** start **

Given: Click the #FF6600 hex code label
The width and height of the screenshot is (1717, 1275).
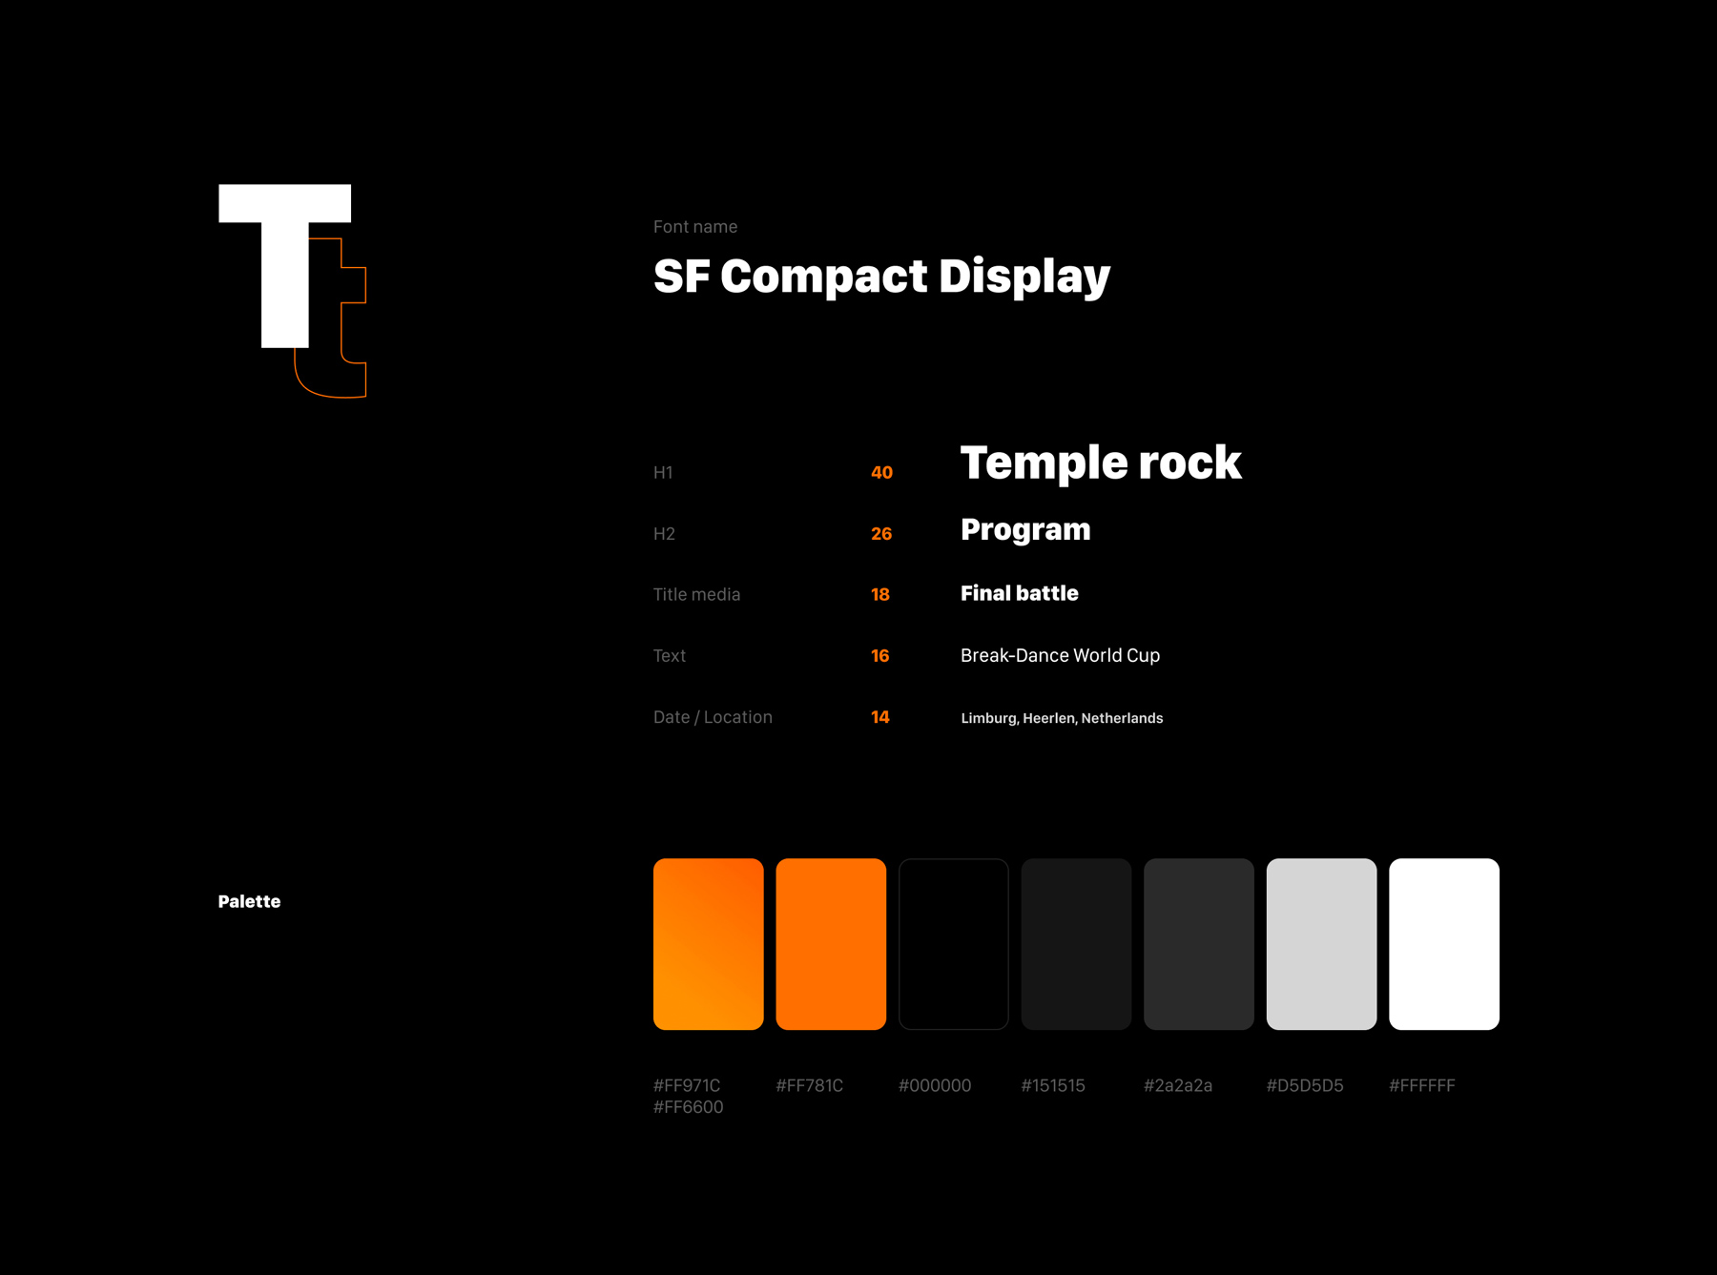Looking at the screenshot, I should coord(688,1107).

** end **
** start **

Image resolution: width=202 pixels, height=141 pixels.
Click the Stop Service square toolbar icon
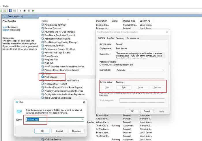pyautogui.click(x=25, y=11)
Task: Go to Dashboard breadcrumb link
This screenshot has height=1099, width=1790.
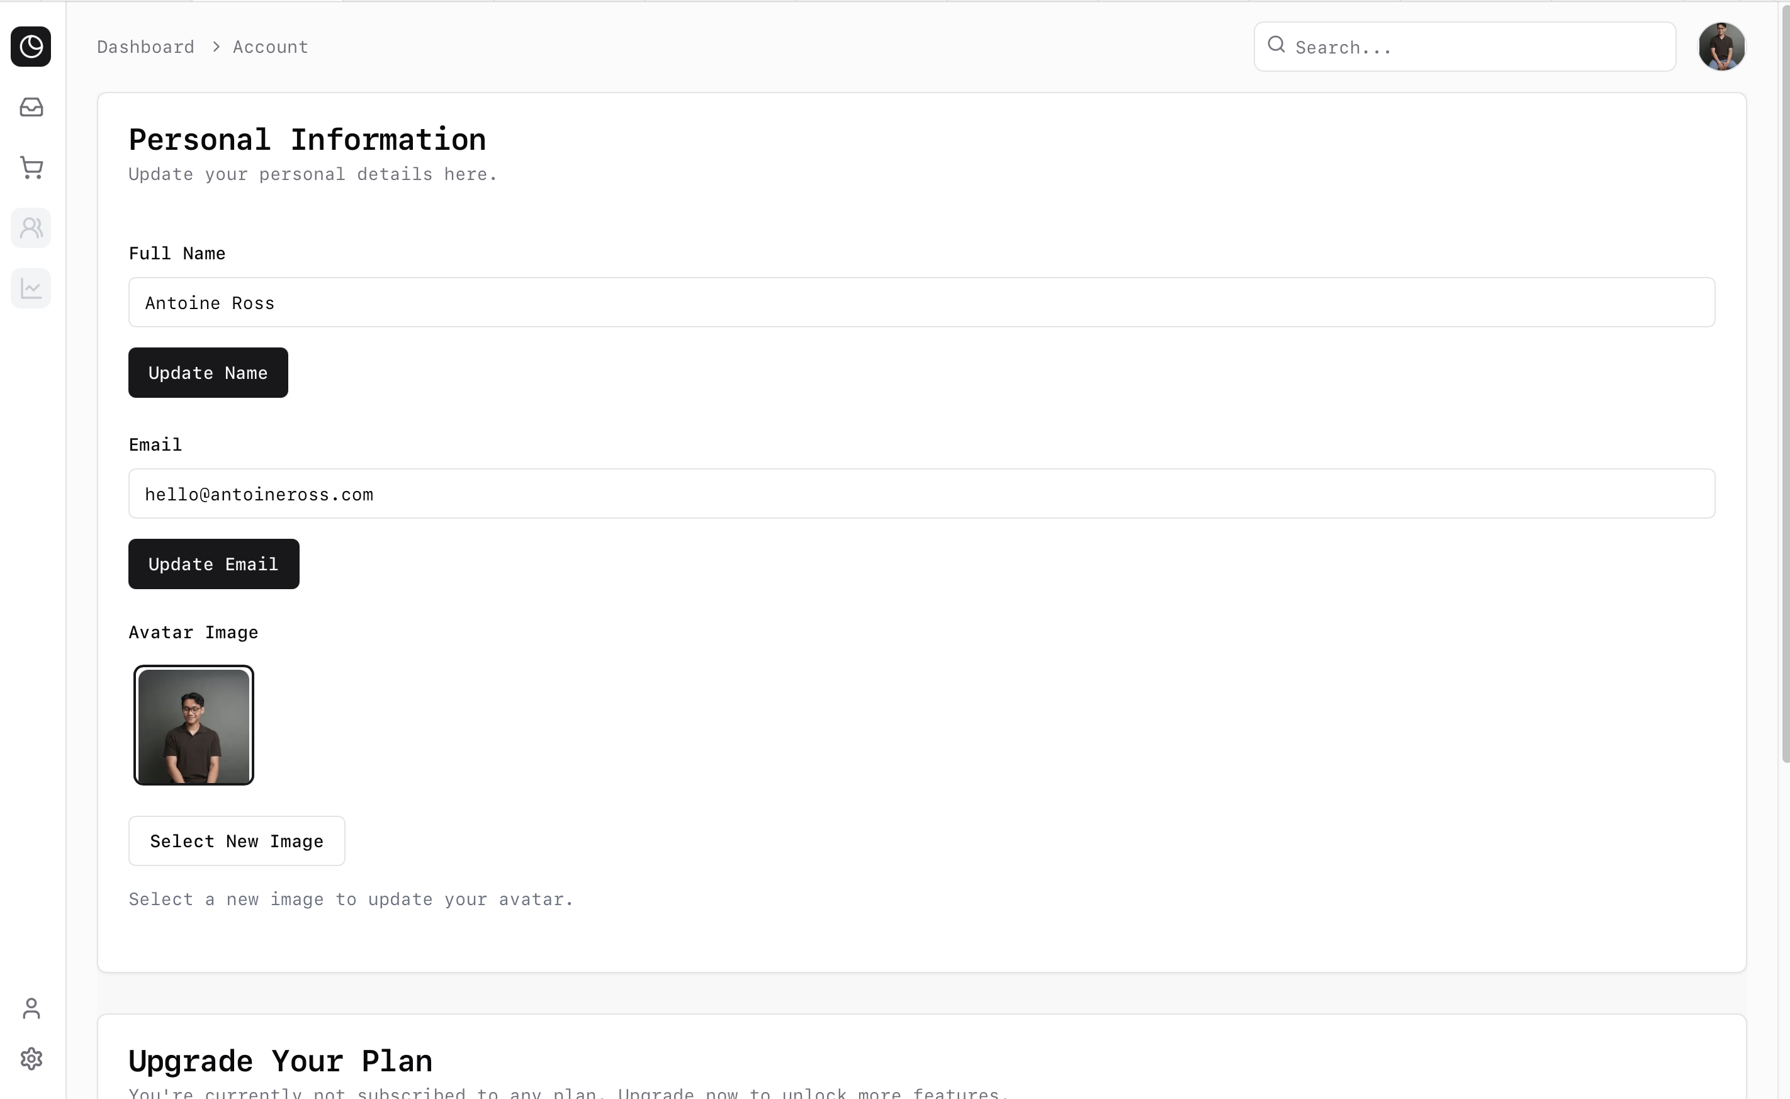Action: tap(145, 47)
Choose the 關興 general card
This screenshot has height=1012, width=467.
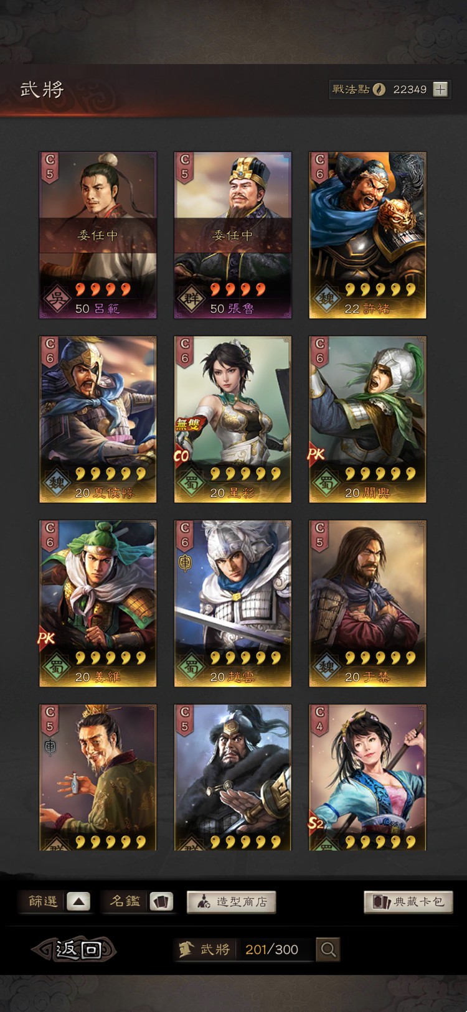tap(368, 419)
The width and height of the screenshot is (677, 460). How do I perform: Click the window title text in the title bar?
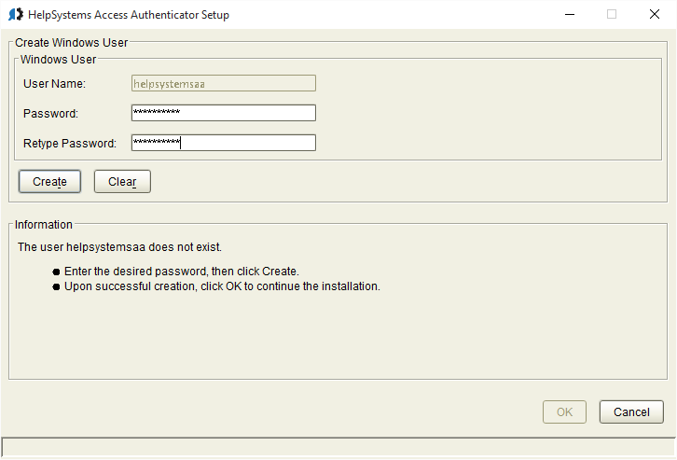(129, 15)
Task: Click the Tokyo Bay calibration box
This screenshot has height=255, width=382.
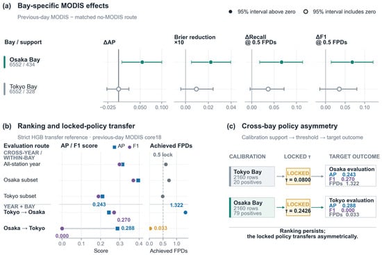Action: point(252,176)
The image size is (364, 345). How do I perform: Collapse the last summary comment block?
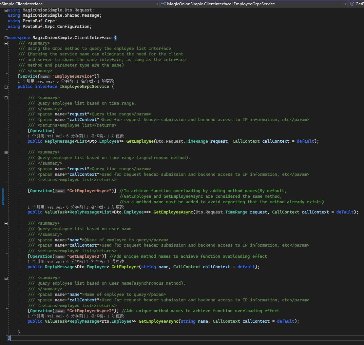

** end **
** start **

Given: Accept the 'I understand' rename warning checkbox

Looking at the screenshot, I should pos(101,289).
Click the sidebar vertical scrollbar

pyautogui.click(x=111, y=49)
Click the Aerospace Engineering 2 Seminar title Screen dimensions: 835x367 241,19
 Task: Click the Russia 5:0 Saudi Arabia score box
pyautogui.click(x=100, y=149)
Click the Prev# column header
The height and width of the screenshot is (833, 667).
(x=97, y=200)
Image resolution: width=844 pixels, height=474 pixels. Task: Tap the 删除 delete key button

** end **

* _TASK_
Retype the lines starting at the one that contains "Click the Aerospace" and ending at the one that contains "(x=97, y=200)", keeping them identical.

* _RESPONSE_
Click the Aerospace Engineering 2 Seminar title Screen dimensions: 835x367 241,19
 Task: Click the Russia 5:0 Saudi Arabia score box
pyautogui.click(x=100, y=149)
Click the Prev# column header
The height and width of the screenshot is (833, 667).
(x=97, y=200)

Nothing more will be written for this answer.